しかし近年では麻疹ワクチンの予防接種を1回しかしていない若年層が海外由来の麻疹にかかるケースも増加傾向にあります。

発熱・咳・鼻水風など邪のような症状から始まり、3~4日後くらいにはしかの発疹が出てきます。
麻疹ウイルスは全身のリンパ組織を中心に増えていくため、一時的に免疫力が低下します。これにより別の細菌やウイルスによる感染症が重症化するケースにも注意が必要です。

一度感染して発症すれば免疫は一生持続すると言われており、予防接種で麻疹ワクチンが普及している日本においては以前と比較して患者数は激減しておりWHO(世界保健機関)にも麻疹の排除状態にあると認定されています。
根本的な治療法がないことから、予防接種が効果的で重要な対策と言えるでしょう。

主な症状

麻疹・はしかの潜伏期は10~12日間ほどと言われており、まず一般的な風邪と同じように発熱とともに咳、鼻汁、めやにや目の充血が症状として現れます。

乳幼児ではその他に下痢や腹痛が初期症状として現れることも多いです。
大抵1度目の発熱は38度程度で、一旦やや解熱して落ち着いた後に2度目の発熱が起こります。2度目はさらに高く40℃を超えることもあります。
最初の発熱が下がってくる頃、口腔内(頬の内側)に細かな白色の発疹がみられ、これをコプリック斑(はん)と呼びます。首や耳の後ろに小さな紅斑ができ、次第に顔から体、手足へと広がり茶色く変化します。
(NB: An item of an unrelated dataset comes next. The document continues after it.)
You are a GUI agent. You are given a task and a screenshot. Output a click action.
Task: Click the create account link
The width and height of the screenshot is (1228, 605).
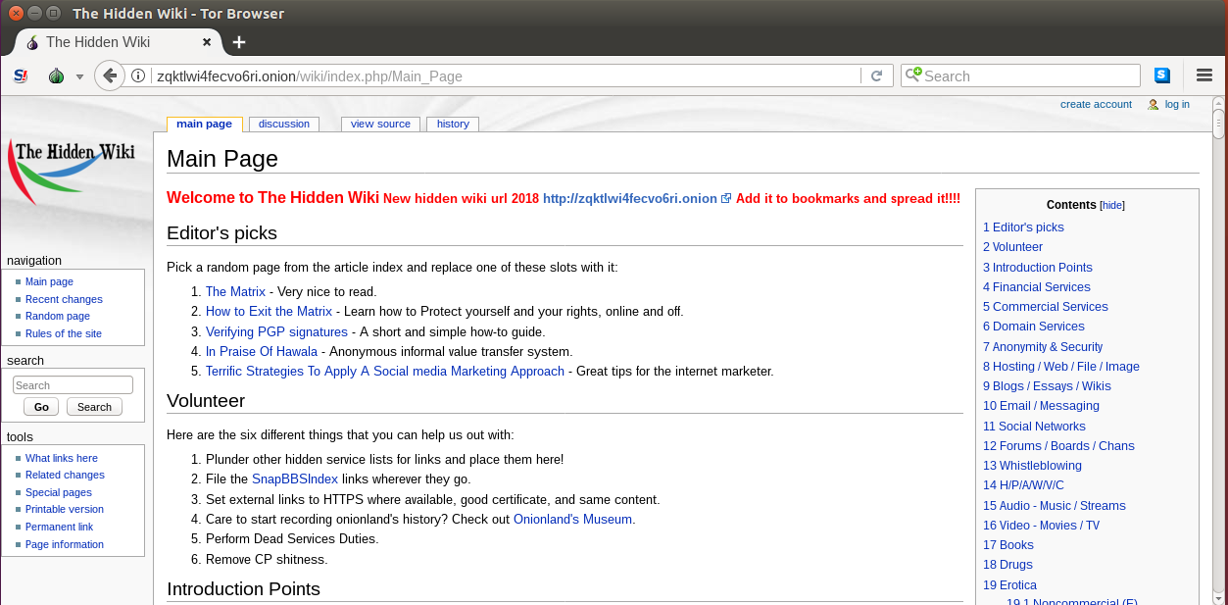[1096, 104]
発疹はしばらく残りますが、1ヶ月程度で自然に消えていきます。
麻疹は合併症に注意が必要で中耳炎・肺炎・脳炎が代表的です。特に肺炎・脳炎は重症化すれば命にかかわるケースもあり、麻疹に一度かかった子供が数年の潜伏期を経て亜急性硬化性全脳炎を発症するという例もあります。

主な原因

麻疹・はしかにかかる原因は麻疹ウイルスへの感染です。

多くは飛沫感染、さらに空気感染、接触感染など感染経路もさまざまで、感染力の高い麻疹は手洗いやマスクでは予防が難しいとされています。
せきやくしゃみなど、唾液に含まれる麻疹ウィルスは空中にとどまり、近距離にいる人がその飛沫を吸い込むことにより感染します。
また、狭い部屋などの閉鎖空間ではウィルスが最長2時間空中にとどまります。

おもちゃに触れるなど物を介しての感染は飛沫感染と比較すると確率は低いとされています。
母親が麻疹の免疫を持っている場合には、乳児は生後12か月程度まで母親から移行した抗体を保持することができます。

麻疹・はしかは予防接種により高い確率で予防できる病気でもあります。はしかのワクチンは1~2歳の間に1回、5歳くらいに1回の計2回接種します。
はしかの子どもに接触してしまった場合に、72時間以内に予防接種を受けると高い確率で発症をおさえることができ、緊急性のある場合にも効果的です。

主な検査と診断

麻疹・はしかの診断方法は、特徴であるコプリック斑や症状、周囲の流行状況から総合的に診断を下します。

代表的な初期症状は風邪とほぼ変わらないため、発疹が出て初めて麻疹・はしかが疑われるというケースも少なくありません。
麻疹・はしかが疑われる場合には、血清抗体検査や麻疹ウィルスへの抗体を持っているかなども含めて検査を行います。

病原体診断にウイルス分離やPCRを用いた遺伝子検査も可能ですが、検査結果が出るまでに時間がかかることもあり、まずは血清抗体検査を行う流れがこれまで一般的でした。
しかし近年は診断が難しい種類の麻疹が増えていることもあり、抗体検査と血液や尿などを用いたウイルスの検査をどちらも行うことが推奨されています。

迅速に正確な診断を行うことは感染を新たに広げないためにも重要です。
特に感染していても典型的な症状が出ないケースもあり、気が付かないまま感染源となってしまうケースもあります。

主な治療方法

麻疹・はしかの治療とは、症状を緩和する治療とも言えます。麻疹・はしかを治療するための薬はなく、根本的な治療法はありません。

発熱には解熱薬(アセトアミノフェン・イブプロフェンなど)を使用したり、細菌感染が起こった場合は抗菌薬を使用するなどその症状を緩和する薬を都度使用します。
ビタミンA欠乏症が多い発展途上国などでビタミンAを投与し、死亡者や重篤な患者の数が減ったことからビタミンAを投与するのも一般的です。
中耳炎や細菌性肺炎は麻疹にかかった場合に多い合併症で、その場合は抗生物質を投与します。

また肺炎などで呼吸状態が悪い場合には人工呼吸器を使用することもあります。
場合によって死亡することもある脳炎(けいれん・意識障害)を合併した場合にはステロイドも使用し、慎重に処置が行われます。

子どもの場合は脱水症状や下痢などにも注意が必要です。こまめな水分補給で脱水を防ぎ、暖かくして安静を保つことで回復のサポートをします。